Fix lock ordering with CONFIG_SEMAPHORE_DEBUG
This has been broken forever. If a kthread was sleeping at the same time
as we did a "db sem", then we could deadlock. print_all_sem_info() would
grab the list lock, then each sem lock. The sleepers would grab their own
lock, then the list lock.
This fixes the ordering problem, but at the expense of greater overhead on
every semaphore sleep operation. If you care about perf, you probably
shouldn't be running with SEMAPHORE_DEBUG anyways, though I always do.

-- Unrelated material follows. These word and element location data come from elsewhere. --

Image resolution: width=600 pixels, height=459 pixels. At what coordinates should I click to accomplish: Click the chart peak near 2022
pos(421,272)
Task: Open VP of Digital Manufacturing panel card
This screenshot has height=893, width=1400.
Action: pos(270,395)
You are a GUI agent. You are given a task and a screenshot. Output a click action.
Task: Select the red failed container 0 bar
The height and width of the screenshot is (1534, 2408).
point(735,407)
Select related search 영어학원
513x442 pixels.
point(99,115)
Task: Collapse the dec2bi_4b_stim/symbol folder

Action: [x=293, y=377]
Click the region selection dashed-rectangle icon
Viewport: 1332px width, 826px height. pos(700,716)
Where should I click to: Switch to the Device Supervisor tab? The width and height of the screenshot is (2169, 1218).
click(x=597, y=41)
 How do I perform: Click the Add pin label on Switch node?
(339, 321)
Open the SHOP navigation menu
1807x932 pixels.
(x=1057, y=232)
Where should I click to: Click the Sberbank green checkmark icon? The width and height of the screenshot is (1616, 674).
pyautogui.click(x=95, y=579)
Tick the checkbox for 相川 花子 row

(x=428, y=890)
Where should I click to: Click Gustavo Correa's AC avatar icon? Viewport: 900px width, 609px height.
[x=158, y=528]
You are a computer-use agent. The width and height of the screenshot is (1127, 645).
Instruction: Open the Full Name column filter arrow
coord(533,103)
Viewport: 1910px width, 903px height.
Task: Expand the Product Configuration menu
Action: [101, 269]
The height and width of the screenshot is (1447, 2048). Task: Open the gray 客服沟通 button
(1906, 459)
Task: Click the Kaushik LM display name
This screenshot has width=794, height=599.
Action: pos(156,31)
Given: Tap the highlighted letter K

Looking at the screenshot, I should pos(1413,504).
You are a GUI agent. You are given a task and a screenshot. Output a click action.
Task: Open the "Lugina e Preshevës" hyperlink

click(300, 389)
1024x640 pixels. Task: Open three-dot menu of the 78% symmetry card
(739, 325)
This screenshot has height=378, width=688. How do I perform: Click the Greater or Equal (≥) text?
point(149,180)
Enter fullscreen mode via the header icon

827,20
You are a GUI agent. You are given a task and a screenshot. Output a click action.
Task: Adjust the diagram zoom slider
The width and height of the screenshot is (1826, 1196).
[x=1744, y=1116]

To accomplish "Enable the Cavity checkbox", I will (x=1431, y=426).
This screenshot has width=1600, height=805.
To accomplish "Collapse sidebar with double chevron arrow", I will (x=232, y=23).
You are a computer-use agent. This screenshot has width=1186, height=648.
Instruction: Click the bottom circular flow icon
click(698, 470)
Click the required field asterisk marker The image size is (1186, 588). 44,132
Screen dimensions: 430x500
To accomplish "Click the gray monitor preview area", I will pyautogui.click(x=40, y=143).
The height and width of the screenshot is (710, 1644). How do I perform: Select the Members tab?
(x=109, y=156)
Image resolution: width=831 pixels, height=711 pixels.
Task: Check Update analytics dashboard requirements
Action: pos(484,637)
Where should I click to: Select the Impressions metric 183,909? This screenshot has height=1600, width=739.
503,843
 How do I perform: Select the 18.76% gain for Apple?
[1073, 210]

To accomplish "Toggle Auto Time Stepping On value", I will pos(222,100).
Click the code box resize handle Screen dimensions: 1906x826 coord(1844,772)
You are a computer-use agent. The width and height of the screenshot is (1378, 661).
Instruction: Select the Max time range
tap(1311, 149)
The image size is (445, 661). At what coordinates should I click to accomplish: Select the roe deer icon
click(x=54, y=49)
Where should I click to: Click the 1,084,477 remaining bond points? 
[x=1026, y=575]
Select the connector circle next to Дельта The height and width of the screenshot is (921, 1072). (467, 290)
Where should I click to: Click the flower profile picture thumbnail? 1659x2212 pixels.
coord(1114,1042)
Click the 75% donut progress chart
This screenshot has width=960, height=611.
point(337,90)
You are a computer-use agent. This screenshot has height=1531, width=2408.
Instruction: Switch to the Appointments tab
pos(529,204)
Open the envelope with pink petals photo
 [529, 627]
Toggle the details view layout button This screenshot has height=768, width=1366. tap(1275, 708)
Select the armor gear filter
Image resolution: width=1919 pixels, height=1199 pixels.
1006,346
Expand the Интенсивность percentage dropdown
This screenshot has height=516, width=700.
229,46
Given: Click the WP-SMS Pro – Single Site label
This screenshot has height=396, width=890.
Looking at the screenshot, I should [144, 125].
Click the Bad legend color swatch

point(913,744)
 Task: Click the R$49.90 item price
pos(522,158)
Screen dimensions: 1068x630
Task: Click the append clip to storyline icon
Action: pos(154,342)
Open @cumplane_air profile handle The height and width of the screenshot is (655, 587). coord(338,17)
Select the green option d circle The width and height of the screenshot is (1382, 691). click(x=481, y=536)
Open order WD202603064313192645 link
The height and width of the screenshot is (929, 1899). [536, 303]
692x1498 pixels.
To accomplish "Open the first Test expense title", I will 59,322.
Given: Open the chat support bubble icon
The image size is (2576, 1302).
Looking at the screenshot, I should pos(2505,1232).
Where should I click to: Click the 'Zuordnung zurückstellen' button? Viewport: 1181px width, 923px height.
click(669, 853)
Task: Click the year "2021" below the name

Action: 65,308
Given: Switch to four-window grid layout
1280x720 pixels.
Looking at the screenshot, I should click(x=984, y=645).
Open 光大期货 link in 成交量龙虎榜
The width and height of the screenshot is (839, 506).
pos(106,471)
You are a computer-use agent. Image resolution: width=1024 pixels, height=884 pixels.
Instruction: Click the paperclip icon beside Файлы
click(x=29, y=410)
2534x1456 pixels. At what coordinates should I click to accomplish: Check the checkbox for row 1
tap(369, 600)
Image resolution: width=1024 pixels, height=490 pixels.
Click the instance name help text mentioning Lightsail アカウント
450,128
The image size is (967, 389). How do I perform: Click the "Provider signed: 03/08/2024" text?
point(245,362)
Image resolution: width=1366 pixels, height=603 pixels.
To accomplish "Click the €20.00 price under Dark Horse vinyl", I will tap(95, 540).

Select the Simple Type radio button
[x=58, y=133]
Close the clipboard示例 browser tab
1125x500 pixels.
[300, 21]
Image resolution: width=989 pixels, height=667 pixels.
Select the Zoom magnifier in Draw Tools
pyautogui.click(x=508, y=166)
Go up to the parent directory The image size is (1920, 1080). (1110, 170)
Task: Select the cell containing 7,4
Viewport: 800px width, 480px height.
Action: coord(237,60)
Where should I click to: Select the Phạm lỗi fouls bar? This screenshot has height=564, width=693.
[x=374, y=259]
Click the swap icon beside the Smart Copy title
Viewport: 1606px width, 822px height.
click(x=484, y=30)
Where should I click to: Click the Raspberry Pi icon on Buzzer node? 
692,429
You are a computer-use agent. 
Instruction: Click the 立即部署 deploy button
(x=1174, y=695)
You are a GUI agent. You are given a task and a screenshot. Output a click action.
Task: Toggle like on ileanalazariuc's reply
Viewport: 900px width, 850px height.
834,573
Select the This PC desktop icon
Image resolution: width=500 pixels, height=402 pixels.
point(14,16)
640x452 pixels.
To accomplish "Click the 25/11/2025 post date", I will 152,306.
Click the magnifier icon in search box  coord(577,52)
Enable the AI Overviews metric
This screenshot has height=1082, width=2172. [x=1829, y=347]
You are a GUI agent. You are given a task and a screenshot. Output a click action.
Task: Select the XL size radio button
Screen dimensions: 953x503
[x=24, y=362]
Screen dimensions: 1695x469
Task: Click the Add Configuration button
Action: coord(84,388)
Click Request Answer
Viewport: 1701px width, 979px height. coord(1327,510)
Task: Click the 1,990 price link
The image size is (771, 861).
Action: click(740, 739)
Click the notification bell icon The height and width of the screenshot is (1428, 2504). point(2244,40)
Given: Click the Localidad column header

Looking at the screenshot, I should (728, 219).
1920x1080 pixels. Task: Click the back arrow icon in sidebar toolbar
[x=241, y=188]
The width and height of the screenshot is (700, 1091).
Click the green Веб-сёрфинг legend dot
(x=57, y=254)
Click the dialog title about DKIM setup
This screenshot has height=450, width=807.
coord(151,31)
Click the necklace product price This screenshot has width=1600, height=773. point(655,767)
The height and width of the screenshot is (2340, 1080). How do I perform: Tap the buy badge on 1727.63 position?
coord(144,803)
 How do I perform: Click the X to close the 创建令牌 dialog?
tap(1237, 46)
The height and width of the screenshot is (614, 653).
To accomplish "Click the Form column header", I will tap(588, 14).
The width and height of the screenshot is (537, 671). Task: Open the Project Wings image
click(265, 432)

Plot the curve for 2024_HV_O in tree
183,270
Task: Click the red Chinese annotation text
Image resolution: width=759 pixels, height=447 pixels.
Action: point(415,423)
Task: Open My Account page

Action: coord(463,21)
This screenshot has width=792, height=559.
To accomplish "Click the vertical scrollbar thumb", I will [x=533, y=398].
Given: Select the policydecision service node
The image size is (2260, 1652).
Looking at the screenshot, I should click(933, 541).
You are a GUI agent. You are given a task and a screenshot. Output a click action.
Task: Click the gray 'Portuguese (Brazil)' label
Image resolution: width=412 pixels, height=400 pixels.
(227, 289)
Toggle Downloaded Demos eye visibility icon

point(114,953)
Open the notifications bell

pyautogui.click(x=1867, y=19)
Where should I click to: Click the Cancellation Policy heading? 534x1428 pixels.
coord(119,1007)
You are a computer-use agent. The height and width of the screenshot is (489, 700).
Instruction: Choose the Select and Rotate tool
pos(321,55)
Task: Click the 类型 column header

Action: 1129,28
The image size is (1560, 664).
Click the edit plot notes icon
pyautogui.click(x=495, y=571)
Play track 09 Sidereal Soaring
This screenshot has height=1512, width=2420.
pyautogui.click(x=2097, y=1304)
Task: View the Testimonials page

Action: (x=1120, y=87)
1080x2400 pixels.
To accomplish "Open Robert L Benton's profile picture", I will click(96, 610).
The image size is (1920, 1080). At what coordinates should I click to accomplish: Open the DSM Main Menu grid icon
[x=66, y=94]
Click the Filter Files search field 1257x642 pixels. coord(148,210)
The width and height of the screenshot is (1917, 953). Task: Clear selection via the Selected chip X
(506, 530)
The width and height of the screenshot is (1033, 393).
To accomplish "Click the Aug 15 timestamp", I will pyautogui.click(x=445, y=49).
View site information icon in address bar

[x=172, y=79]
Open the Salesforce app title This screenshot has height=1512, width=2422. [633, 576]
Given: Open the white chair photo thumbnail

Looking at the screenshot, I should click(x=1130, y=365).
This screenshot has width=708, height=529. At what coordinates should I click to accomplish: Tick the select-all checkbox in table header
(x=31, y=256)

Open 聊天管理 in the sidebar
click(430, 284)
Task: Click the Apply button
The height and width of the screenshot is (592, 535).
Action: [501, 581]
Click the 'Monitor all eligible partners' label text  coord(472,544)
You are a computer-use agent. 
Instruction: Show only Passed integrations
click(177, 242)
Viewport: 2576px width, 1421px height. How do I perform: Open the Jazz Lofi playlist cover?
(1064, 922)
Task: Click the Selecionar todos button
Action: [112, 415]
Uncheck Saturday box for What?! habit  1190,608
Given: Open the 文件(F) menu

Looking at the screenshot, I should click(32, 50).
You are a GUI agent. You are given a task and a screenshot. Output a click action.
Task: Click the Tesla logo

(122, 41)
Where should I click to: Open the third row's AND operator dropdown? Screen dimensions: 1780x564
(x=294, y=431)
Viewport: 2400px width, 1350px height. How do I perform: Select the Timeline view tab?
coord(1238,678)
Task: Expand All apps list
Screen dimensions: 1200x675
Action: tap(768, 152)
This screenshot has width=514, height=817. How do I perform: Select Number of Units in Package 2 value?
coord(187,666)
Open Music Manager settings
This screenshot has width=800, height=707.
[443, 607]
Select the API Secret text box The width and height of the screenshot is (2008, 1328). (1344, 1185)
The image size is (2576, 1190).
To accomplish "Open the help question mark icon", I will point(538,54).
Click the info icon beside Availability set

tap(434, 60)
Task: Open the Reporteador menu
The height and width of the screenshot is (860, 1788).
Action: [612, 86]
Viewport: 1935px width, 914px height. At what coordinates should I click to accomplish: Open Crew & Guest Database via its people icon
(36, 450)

For those curious, here's how I found this brutal bug. I had an app that
was WAITING. I did a db sem, and Core 0 locked up. I repeated it in qemu,
and saw other cores were locked up and where. Core 0 was in
print_sem_info. The others were in debug_downed_sem. The interesting bit
was that the app was making short, blocking calls very quickly - enough so
that the process was WAITING whenever I looked, but blocks would happen
frequently on the timescale of a printk (msec).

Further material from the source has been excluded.